Étonnamment, l’idée incandescente de l’écriture phonétique avait germé dans plein de têtes avant celles des Phéniciens, mais personne ne l’avait trouvée bonne. Les Chinois et les Égyptiens, par exemple, avaient déjà des symboles purement phonétiques, mais les érudits de l’époque considéraient avec grand mépris un système d’écriture tellement facile que n’importe quelle fille en congé de maternité pourrait s’en servir pour écrire des futilités pareilles. Les Phéniciens, eux, n’avaient pas autant de scrupules, tant que ça aidait à faire un bon deal. Leur « alphabet » est vite devenu très en vogue partout autour de la Méditerranée : le grec, le cyrillique, l’hébreu, et l’arabe modernes en descendent tous. Bientôt même ces sauvages d’Étrusques avaient leur version, adaptée aux sons de leur langue. Ça leur a été utile après pour documenter la fondation de Rome, leurs désirs de domination mondiale, et la recette des linguine al vongole.

La forme des lettres phéniciennes, c’est l’ancêtre d’Eplu Chet, Blēdinddʾencānn, qui, pour tuer le temps sur son navire entre Memphis et Tyr, il y a 4000 ans, a décidé tout ça. (On appelle le prototype de Blēdinddʾencānn alphabet protosinaïtique, puis plus tard protocananéen). Un homme pragmatique comme lui, il n’était pas pour réinventer la roue. En fait, comme il connaissait déjà pas mal d’hiéroglyphes égyptiens, il se dit tout simplement : « J’ai besoin de représenter le son ‘Aaaaa’. Qu’est-ce qui commence par A? Vache! Bien sûr! » Lui il appelle ça « ʾalp » une vache, et ses arrières petits-fils phéniciens appelleront ça « ʼāleph ». « Et puis, B comme dans, comme dans… maison! (bēth) »

C’est exactement comme si les blocs pour bébés, vous savez, ceux avec un A vert et un avion bleu sur le côté, un B rouge et un ballon jaune, comme si en fait il n’y avait que le dessin; ou plutôt, comme si le dessin et la lettre ne faisaient qu’un. C’est ça l’alphabet : c’est des blocs pour bébés phéniciens.

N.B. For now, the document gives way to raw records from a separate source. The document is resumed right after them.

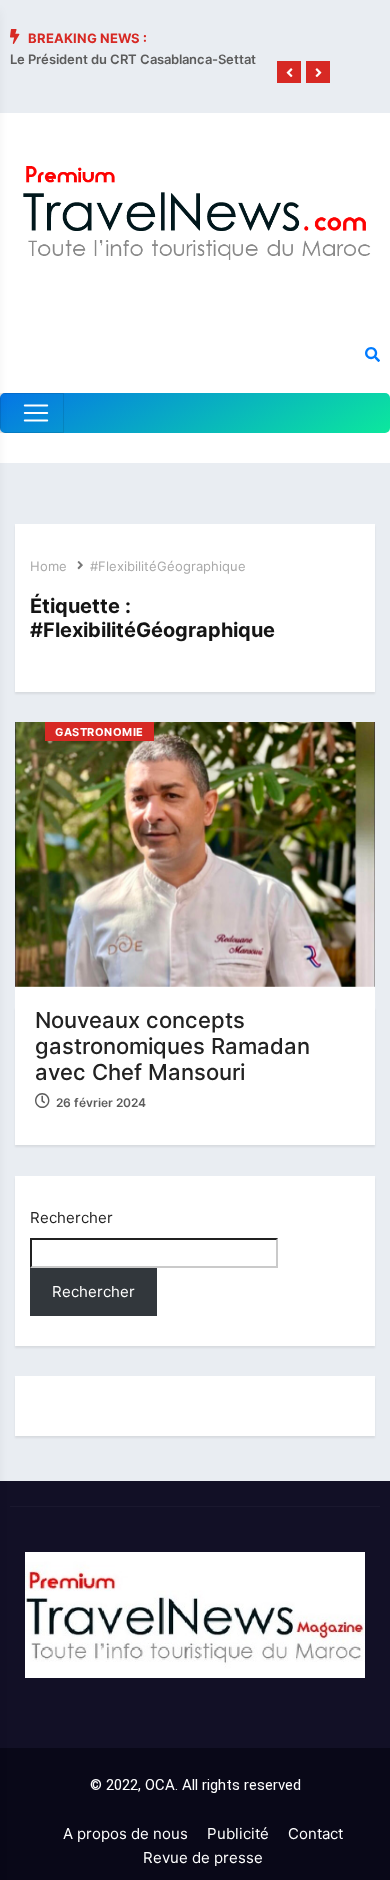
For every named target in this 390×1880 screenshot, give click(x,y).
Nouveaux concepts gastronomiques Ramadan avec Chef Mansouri (172, 1046)
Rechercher (71, 1217)
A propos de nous (125, 1833)
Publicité (238, 1833)
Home (48, 566)
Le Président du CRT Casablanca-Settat (133, 59)
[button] (289, 73)
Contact (315, 1833)
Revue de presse (203, 1857)
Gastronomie (99, 732)
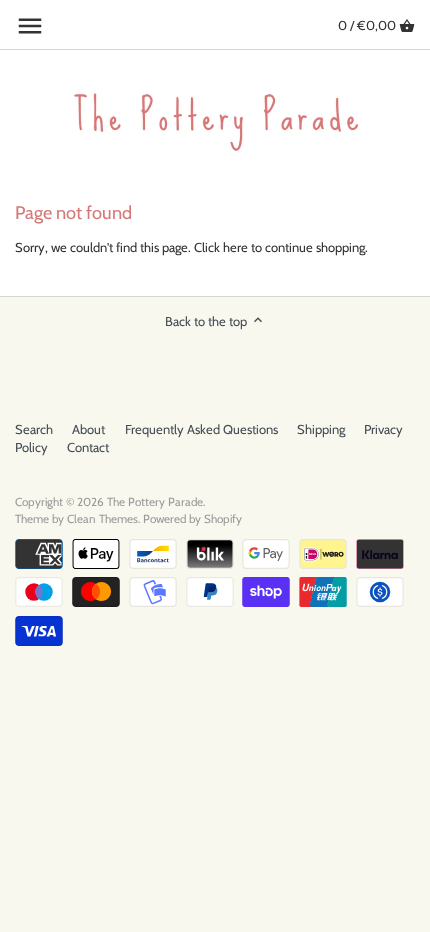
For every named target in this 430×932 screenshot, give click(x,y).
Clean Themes (102, 519)
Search (34, 429)
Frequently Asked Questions (201, 429)
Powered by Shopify (192, 519)
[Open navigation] (30, 26)
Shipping (321, 429)
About (88, 429)
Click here (221, 247)
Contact (88, 447)
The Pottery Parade (155, 502)
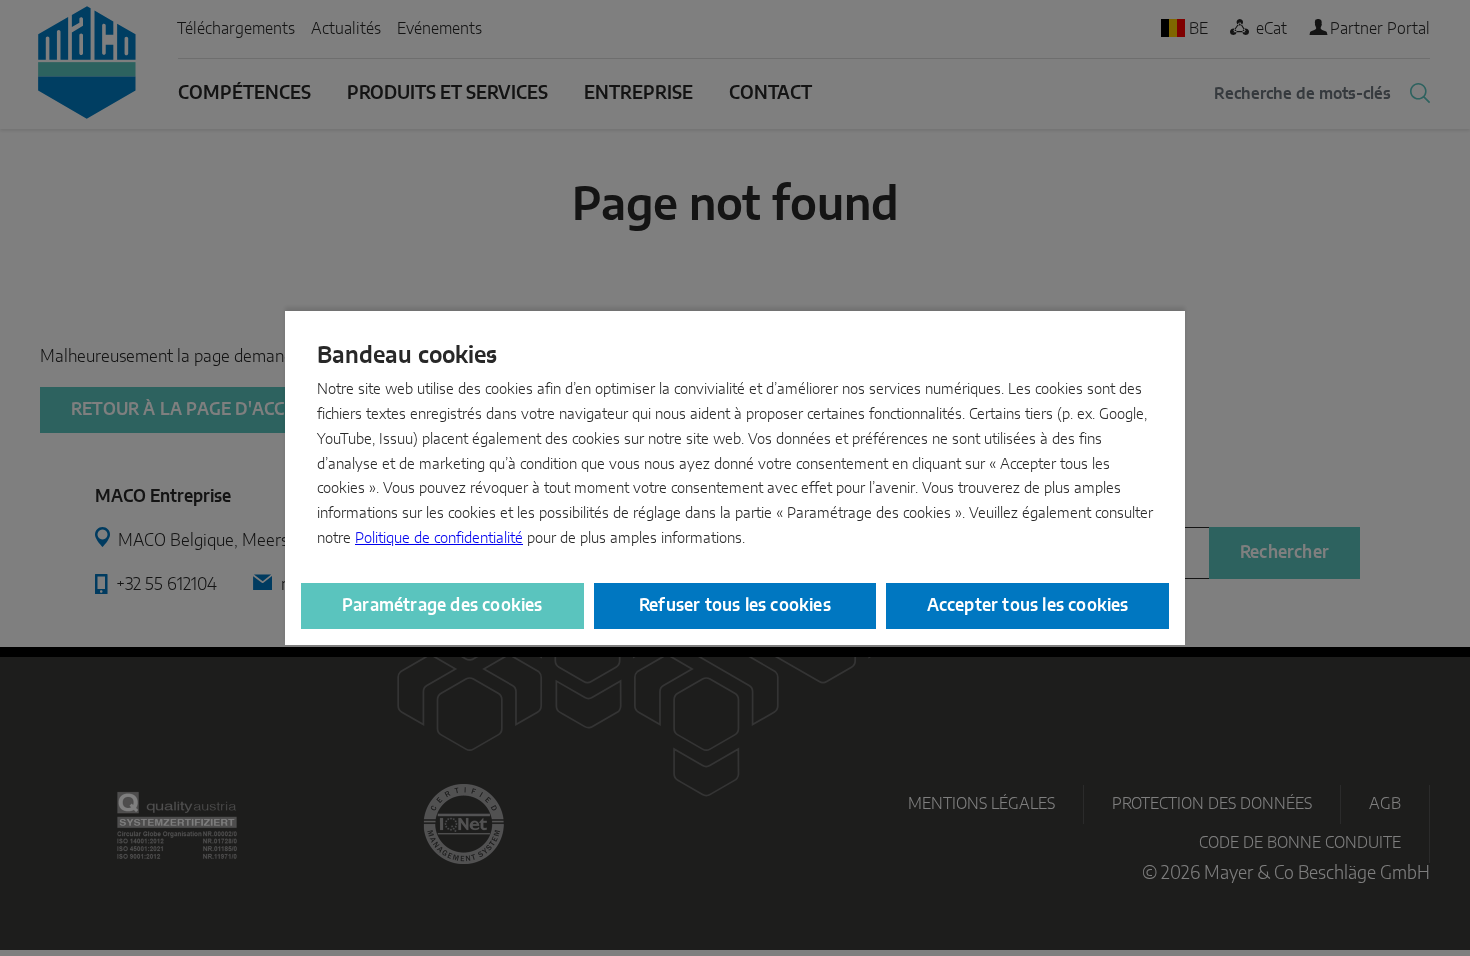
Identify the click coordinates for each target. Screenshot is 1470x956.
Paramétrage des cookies (442, 605)
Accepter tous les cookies (1028, 605)
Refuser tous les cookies (735, 605)
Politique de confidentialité (439, 538)
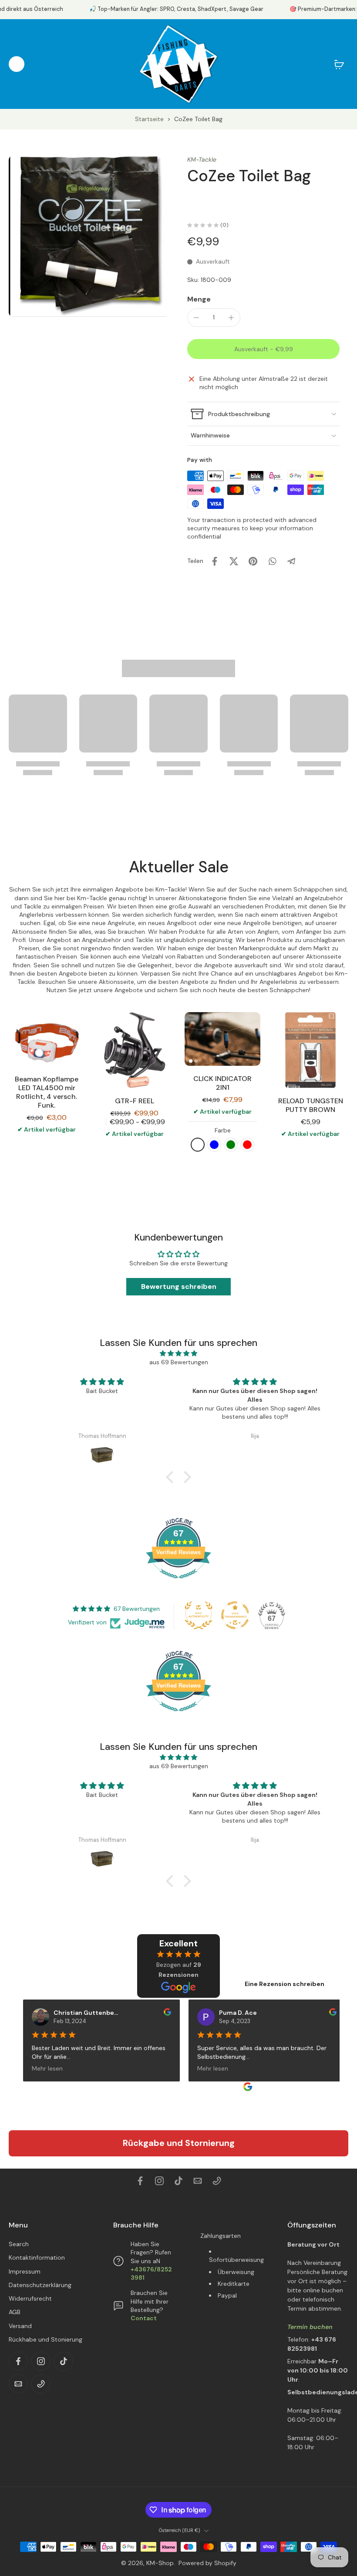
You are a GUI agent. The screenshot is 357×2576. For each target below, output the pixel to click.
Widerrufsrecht (30, 2298)
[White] (198, 1145)
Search (19, 2244)
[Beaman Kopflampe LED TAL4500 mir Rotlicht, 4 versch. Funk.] (46, 1039)
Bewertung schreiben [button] (178, 1286)
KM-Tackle (201, 159)
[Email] (197, 2180)
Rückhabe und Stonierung (45, 2339)
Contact (144, 2318)
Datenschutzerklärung (40, 2285)
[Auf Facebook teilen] (214, 561)
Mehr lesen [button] (39, 2068)
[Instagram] (159, 2180)
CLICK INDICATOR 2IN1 (222, 1083)
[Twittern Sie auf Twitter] (233, 561)
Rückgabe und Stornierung (179, 2143)
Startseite (149, 119)
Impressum (24, 2271)
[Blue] (214, 1145)
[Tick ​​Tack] (178, 2180)
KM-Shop (160, 2563)
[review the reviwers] (160, 2012)
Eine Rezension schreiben (284, 1984)
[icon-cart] (338, 64)
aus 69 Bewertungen (178, 1362)
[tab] (190, 1060)
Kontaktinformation (37, 2257)
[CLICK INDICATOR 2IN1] (222, 1039)
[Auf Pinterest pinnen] (253, 561)
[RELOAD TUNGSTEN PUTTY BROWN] (310, 1050)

Évidemment, là vous voulez faire votre prénom en dessins, hein! Je le savais! Vous avez des quêtes tellement futiles.

Voiiiiiiilààà :

alphabet romain »»» étrusque »»» phénicien »»» protocananéen »»» égyptien »»» sens original
A vache, taureau
ʼāleph
B maison, cottage
bēth
C chameau, ou bâton
gīmel
D soit poisson ou porte
dāleth
E hourrah! (ou fenêtre)
F un autre dérivé de wāw, comme V, donc crochet ou gourdin
G G est une variante du C latin, donc chameau ou bâton
H mur, clôture
ḥēth
I bras et main
yōdh
J J est un dérivé du I latin, donc un bras avec une main
K main (paume)
kaph
L aiguillon: bâton qui pique pour mener le bétail
lāmedh
M eau
mēm
N serpent
nun
O oeil
ʼayin
P soit bouche ou courbe
Q soit singe ou chas
qōph
R tête
rēš
S dent ou soleil (l’Uraeus)
šin
T marque, signature
tāw
U variante de V, donc crochet ou gourdin
V crochet ou gourdin
wāw
W W est littéralement un double V, donc 2 crochets ou 2 gourdins
X poisson ou pilier
sāmekh
Y Y est un emprunt aux grecs (upsilon) qui vient du wāw phénicien, donc crochet ou gourdin
Z arme ou menottes
zayin

Eau, vache, tête, bras et main, hourrah! Je suis tout à fait satisfaite.